Jasper Hendricks is enamored with his life as a priest. He loves his vestments, the order of mass, his calling, his parishoners, and especially Blue Oasis, a foster-group home he runs with the help of the church that accepts homeless LGBTQ teens. Jasper is an acknowledged gay priest. His work launching and running Blue Oasis even garnered him national acclaim in The Atlantic. And, this has brought enhanced scrutiny of his diocese. The Archbishop doesn’t like Jasper much, and is insisting Blue Oasis be open to all homeless teens, not just queer ones. It’s making Jasper question his role in the church, and Nicky’s return has put that question under a microscope. Nicky’s righteous anger is upsetting to Jasper, and makes him re-examine his calling, and their history. “Father Jazz” as Nicky begins calling him around the Blue Oasis kids, wants to support Nicky’s recovery, but soon realizes that his close proximity to Nicky and hearing his history of suffering in his musical career, is awakening feelings that aren’t only empathetic. No, Jazz is remembering his deep love for Nicky, and it has him wondering if that love was a real as it had felt at the time. Nicky would like nothing more than to have Jasper’s love again, but not at the expense of Jasper’s position; he also has begun to care for the Blue Oasis kids, and feels that mission is important.
This audiobook with narrator Michael Ferraiuolo is just plain fantastic. The narrator makes Nicky’s gritty sarcasm sing, and Jazz’s pious tenor soulful. This story is tender and touching. It has longing and pain, existential dilemmas, and two men who are damaged in ways they do not always see. I felt a part of the story from the beginning, in the sacristy with Father Hendricks, carefully donning on his vestments, praying in English and Latin, which was seamlessly integrated in the audio. Then, Nicky’s brutal “confession” had me immediately hooked. The emotional resonance carried me through the highs and lows of the interactions each character experienced. The plot seemed carefully laid out to create expected non-romantic conflicts: Nicky’s battle with addiction, and Jasper’s struggles surrounding Blue Oasis. Each of these had Nicky and Jazz leaning on one another, rebuilding their rapport and ramping up the slow burn of their eventual reconciliation.

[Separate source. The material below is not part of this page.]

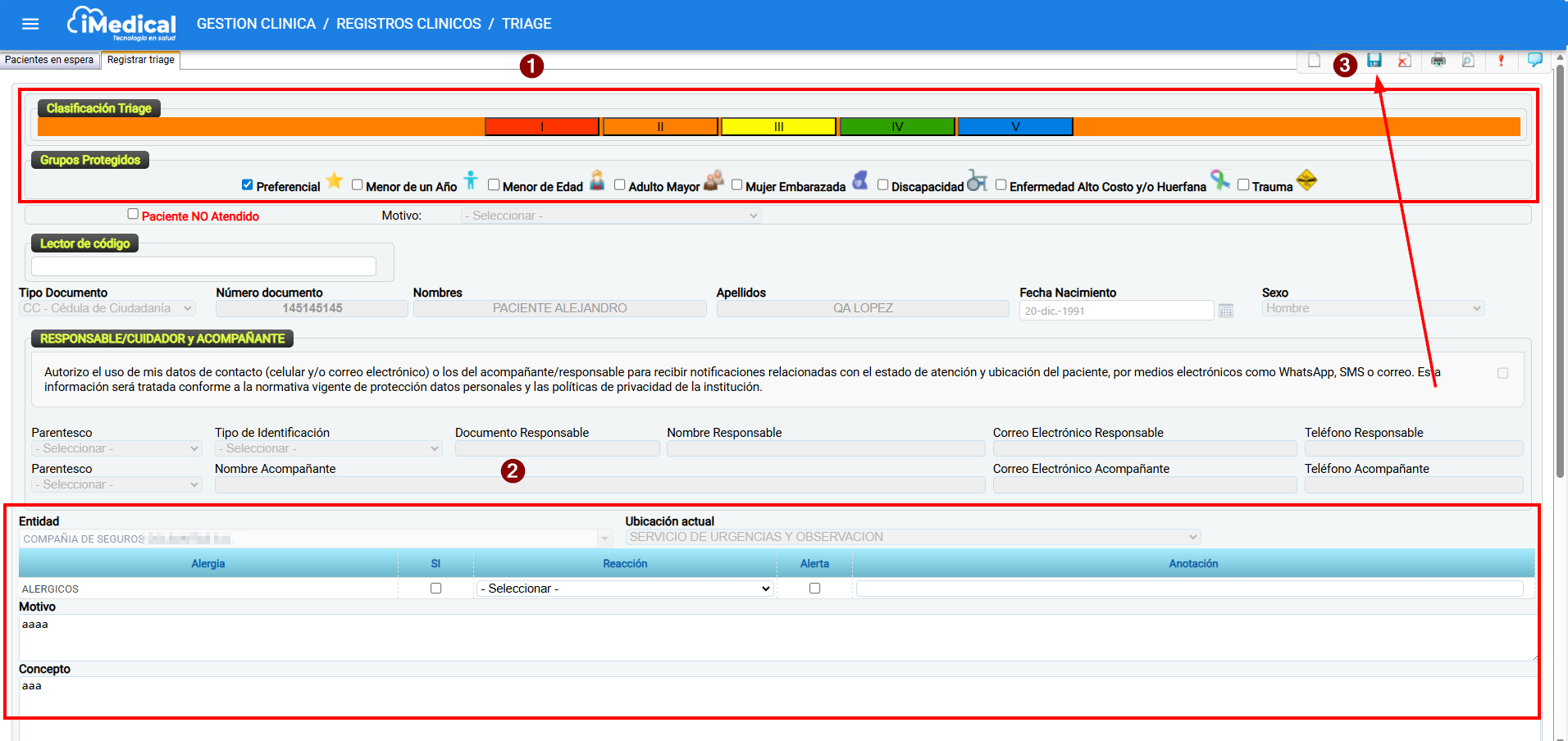Uncheck the Preferencial checkbox

coord(247,185)
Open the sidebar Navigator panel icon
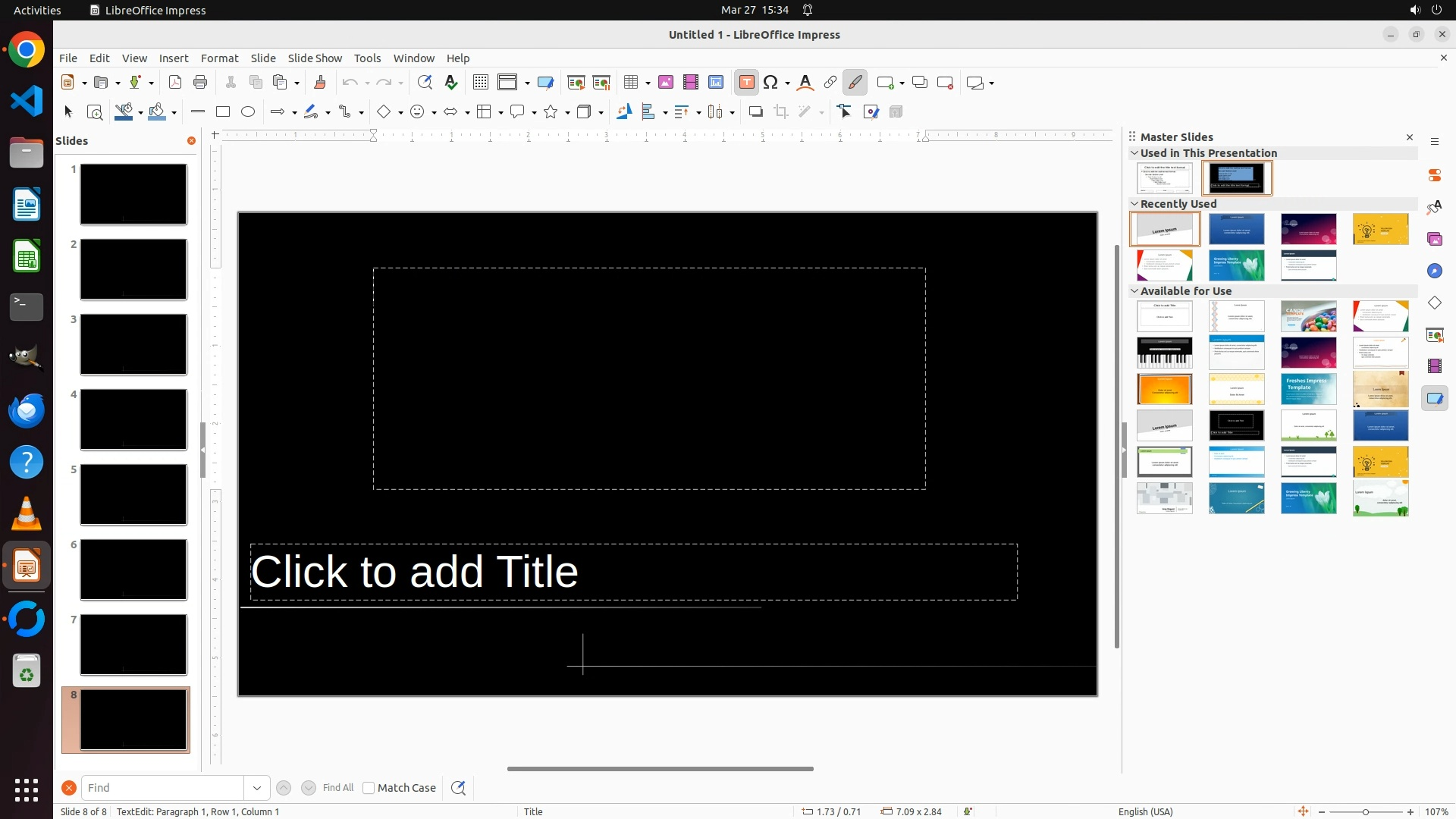Screen dimensions: 1456x819 click(x=1434, y=271)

The side characters are on point, with dramas that support the main plot and help the characters find their best selves. Nicky’s parents and bandmates felt like real people with a real and qualified interest in Nicky’s recovery. The smarmy record label execs who insist Nicky must return to LA and record a new album add realistic pressure to that recovery and the tenuous connections Nicky and Jazz are making. Jasper’s close confidantes are mainly in the church, and he trusts them with his doubts and questioning. They care for him completely, and their advice is honest, even if it’s through a lens of his role as a priest. The immediate connection I felt with the characters had me cheering for their success, and for them to find love for themselves and with each other. The resolution is intense and beautiful. I was on the edge listening as they made the right decisions to fix their problems and find a path to walk together.